- Information -

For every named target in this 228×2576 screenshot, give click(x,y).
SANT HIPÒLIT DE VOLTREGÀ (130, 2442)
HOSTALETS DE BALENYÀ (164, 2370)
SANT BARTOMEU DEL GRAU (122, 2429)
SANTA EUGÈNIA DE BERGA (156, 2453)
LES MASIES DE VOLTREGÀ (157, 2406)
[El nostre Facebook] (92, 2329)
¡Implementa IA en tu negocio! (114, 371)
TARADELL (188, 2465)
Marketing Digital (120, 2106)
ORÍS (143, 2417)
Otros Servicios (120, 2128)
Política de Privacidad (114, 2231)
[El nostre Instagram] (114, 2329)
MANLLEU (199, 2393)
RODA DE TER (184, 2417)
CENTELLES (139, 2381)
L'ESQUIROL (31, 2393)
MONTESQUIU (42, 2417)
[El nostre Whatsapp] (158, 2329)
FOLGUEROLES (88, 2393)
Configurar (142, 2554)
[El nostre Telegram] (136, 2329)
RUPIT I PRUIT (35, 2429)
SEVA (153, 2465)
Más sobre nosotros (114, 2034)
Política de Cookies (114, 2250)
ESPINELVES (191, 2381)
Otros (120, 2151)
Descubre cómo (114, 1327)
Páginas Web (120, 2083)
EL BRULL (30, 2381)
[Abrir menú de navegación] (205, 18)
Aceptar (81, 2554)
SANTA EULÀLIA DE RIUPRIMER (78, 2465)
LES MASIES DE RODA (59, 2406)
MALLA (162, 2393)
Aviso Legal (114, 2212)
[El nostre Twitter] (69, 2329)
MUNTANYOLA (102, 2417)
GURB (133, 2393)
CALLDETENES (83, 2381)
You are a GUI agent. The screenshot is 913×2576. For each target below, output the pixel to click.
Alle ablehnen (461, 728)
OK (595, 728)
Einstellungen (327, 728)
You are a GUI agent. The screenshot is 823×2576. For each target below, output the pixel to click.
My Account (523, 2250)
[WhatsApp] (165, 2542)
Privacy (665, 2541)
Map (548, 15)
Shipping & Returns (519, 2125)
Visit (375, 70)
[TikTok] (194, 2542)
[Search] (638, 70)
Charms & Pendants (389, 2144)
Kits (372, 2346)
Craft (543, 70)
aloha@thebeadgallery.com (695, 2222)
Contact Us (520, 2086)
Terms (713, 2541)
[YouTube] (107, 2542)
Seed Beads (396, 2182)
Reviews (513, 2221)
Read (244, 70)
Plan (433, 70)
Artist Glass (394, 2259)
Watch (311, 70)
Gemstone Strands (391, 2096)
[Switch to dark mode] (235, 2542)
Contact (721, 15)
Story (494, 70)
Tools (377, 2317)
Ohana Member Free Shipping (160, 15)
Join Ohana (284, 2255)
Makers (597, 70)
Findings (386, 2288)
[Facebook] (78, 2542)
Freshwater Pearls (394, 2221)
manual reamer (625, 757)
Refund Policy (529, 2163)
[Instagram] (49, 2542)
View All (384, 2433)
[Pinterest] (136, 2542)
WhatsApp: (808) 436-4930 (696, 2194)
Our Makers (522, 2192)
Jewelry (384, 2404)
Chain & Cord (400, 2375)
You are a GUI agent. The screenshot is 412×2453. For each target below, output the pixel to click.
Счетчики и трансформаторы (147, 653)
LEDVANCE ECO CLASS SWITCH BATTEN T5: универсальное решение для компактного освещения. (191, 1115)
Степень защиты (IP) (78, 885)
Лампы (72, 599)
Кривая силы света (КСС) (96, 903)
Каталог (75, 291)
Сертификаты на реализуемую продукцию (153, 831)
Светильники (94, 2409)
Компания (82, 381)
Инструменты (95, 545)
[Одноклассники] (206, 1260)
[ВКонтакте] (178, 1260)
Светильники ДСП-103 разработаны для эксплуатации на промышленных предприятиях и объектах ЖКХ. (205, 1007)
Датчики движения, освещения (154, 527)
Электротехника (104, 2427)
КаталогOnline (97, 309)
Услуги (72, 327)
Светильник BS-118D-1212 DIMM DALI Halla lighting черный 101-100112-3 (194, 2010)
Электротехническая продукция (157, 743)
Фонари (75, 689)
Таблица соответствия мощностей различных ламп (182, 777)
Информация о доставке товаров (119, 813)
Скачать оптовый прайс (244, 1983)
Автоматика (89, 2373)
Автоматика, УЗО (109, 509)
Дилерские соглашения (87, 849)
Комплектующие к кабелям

- Your task -
Going through the material above, reproduce every line exactly.

- Written solution -
For every named target in this 228×2576 screenshot, give click(x,y).
SANT HIPÒLIT DE VOLTREGÀ (130, 2442)
HOSTALETS DE BALENYÀ (164, 2370)
SANT BARTOMEU DEL GRAU (122, 2429)
SANTA EUGÈNIA DE BERGA (156, 2453)
LES MASIES DE VOLTREGÀ (157, 2406)
[El nostre Facebook] (92, 2329)
¡Implementa IA en tu negocio! (114, 371)
TARADELL (188, 2465)
Marketing Digital (120, 2106)
ORÍS (143, 2417)
Otros Servicios (120, 2128)
Política de Privacidad (114, 2231)
[El nostre Instagram] (114, 2329)
MANLLEU (199, 2393)
RODA DE TER (184, 2417)
CENTELLES (139, 2381)
L'ESQUIROL (31, 2393)
MONTESQUIU (42, 2417)
[El nostre Whatsapp] (158, 2329)
FOLGUEROLES (88, 2393)
Configurar (142, 2554)
[El nostre Telegram] (136, 2329)
RUPIT I PRUIT (35, 2429)
SEVA (153, 2465)
Más sobre nosotros (114, 2034)
Política de Cookies (114, 2250)
ESPINELVES (191, 2381)
Otros (120, 2151)
Descubre cómo (114, 1327)
Páginas Web (120, 2083)
EL BRULL (30, 2381)
[Abrir menú de navegación] (205, 18)
Aceptar (81, 2554)
SANTA EULÀLIA DE RIUPRIMER (78, 2465)
LES MASIES DE RODA (59, 2406)
MALLA (162, 2393)
Aviso Legal (114, 2212)
[El nostre Twitter] (69, 2329)
MUNTANYOLA (102, 2417)
GURB (133, 2393)
CALLDETENES (83, 2381)
You are a GUI agent. The screenshot is 913×2576. For each target below, output the pixel to click.
Alle ablehnen (461, 728)
OK (595, 728)
Einstellungen (327, 728)
You are a GUI agent. The screenshot is 823×2576. For each target below, output the pixel to click.
My Account (523, 2250)
[WhatsApp] (165, 2542)
Privacy (665, 2541)
Map (548, 15)
Shipping & Returns (519, 2125)
Visit (375, 70)
[TikTok] (194, 2542)
[Search] (638, 70)
Charms & Pendants (389, 2144)
Kits (372, 2346)
Craft (543, 70)
aloha@thebeadgallery.com (695, 2222)
Contact Us (520, 2086)
Terms (713, 2541)
[YouTube] (107, 2542)
Seed Beads (396, 2182)
Reviews (513, 2221)
Read (244, 70)
Plan (433, 70)
Artist Glass (394, 2259)
Watch (311, 70)
Gemstone Strands (391, 2096)
[Switch to dark mode] (235, 2542)
Contact (721, 15)
Story (494, 70)
Tools (377, 2317)
Ohana Member Free Shipping (160, 15)
Join Ohana (284, 2255)
Makers (597, 70)
Findings (386, 2288)
[Facebook] (78, 2542)
Freshwater Pearls (394, 2221)
manual reamer (625, 757)
Refund Policy (529, 2163)
[Instagram] (49, 2542)
View All (384, 2433)
[Pinterest] (136, 2542)
WhatsApp: (808) 436-4930 (696, 2194)
Our Makers (522, 2192)
Jewelry (384, 2404)
Chain & Cord (400, 2375)
You are a GUI agent. The screenshot is 412×2453. For each target below, output the pixel to click.
Счетчики и трансформаторы (147, 653)
LEDVANCE ECO CLASS SWITCH BATTEN T5: универсальное решение для компактного освещения. (191, 1115)
Степень защиты (IP) (78, 885)
Лампы (72, 599)
Кривая силы света (КСС) (96, 903)
Каталог (75, 291)
Сертификаты на реализуемую продукцию (153, 831)
Светильники (94, 2409)
Компания (82, 381)
Инструменты (95, 545)
[Одноклассники] (206, 1260)
[ВКонтакте] (178, 1260)
Светильники ДСП-103 разработаны для эксплуатации на промышленных предприятиях и объектах ЖКХ. (205, 1007)
Датчики движения, освещения (154, 527)
Электротехника (104, 2427)
КаталогOnline (97, 309)
Услуги (72, 327)
Светильник BS-118D-1212 DIMM DALI Halla lighting черный 101-100112-3 (194, 2010)
Электротехническая продукция (157, 743)
Фонари (75, 689)
Таблица соответствия мощностей различных ламп (182, 777)
Информация о доставке товаров (119, 813)
Скачать оптовый прайс (244, 1983)
Автоматика (89, 2373)
Автоматика, УЗО (109, 509)
Дилерские соглашения (87, 849)
Комплектующие к кабелям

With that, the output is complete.